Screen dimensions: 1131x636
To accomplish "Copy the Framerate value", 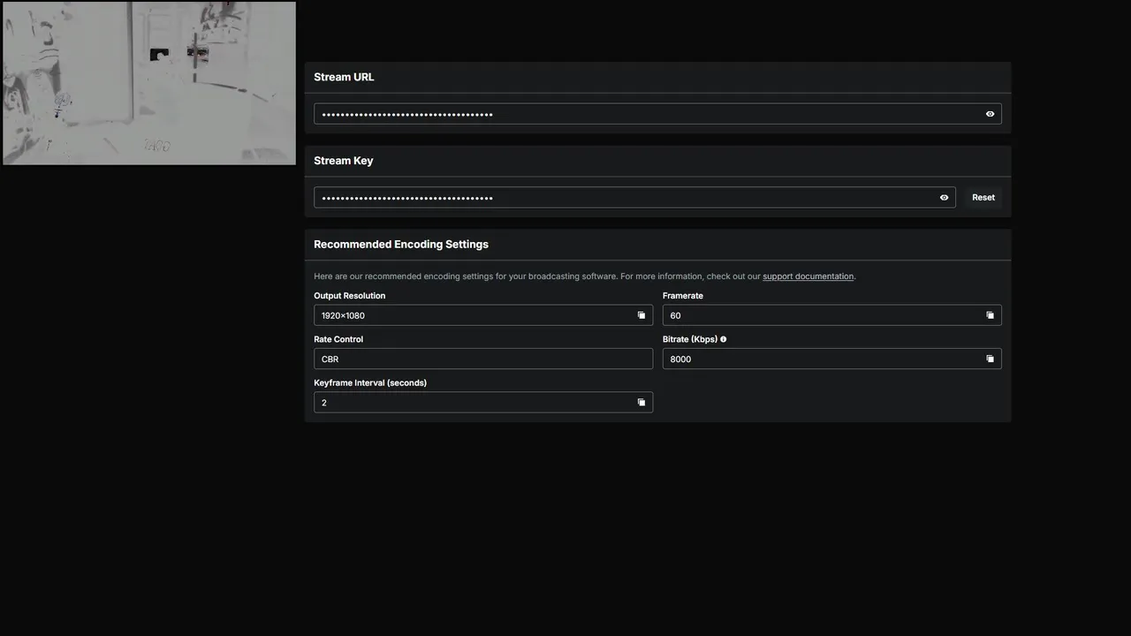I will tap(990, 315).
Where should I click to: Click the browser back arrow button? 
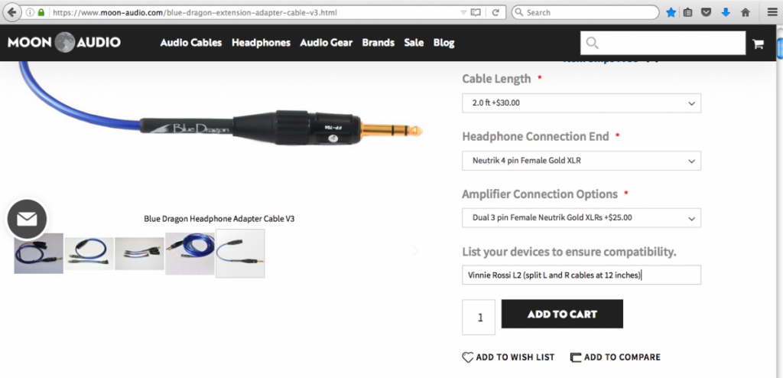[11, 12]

# # # #

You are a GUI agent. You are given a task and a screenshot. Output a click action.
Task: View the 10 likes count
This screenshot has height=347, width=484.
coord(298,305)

# # # #

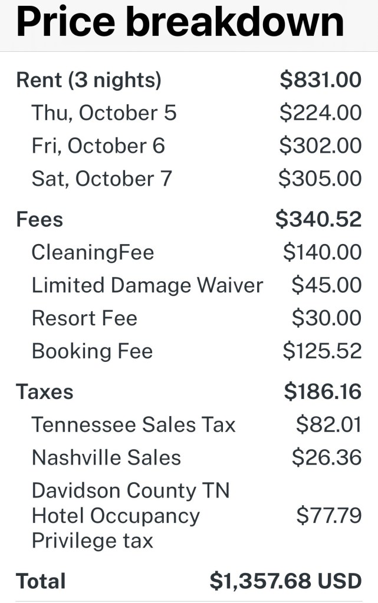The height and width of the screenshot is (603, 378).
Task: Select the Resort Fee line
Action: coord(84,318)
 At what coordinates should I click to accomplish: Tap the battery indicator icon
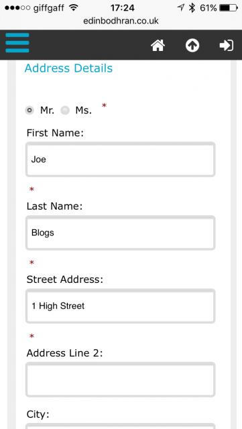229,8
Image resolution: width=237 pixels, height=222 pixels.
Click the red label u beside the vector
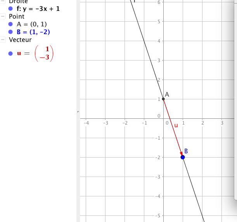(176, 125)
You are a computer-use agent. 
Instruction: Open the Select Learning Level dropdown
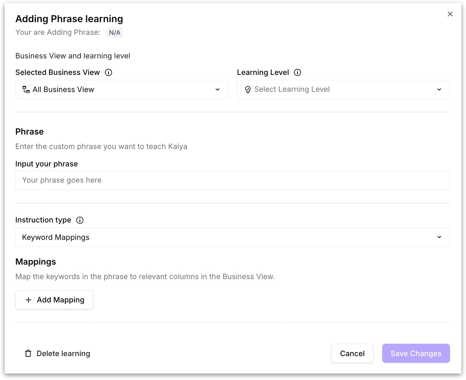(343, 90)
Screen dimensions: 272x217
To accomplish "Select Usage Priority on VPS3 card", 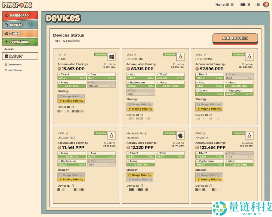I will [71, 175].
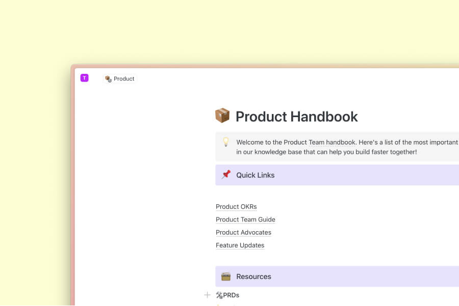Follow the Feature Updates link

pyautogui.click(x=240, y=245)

# # # #

▶ Exercise requirements
Pull out all lines from the entries above that include the word "dimensions".

▶ Written response
Screen dimensions: 1131x636
Screen dimensions: 272x217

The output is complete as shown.